Supplied data below:
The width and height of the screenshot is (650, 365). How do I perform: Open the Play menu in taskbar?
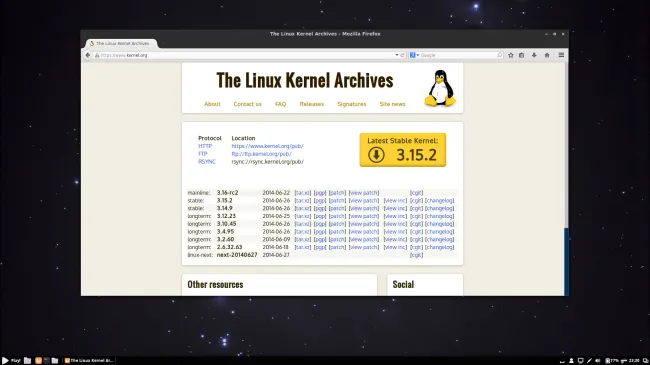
End of Supplied data.
Supplied data below:
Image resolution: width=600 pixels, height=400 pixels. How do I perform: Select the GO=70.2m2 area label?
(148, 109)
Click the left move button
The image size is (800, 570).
End of Supplied data.
> _Task requirements_: Produce only the lines from the line containing "Click the left move button" through the line containing "The image size is (800, 570).", inclusive of both, exactly as they stand in the entries above.

> _Reply_:
Click the left move button
The image size is (800, 570).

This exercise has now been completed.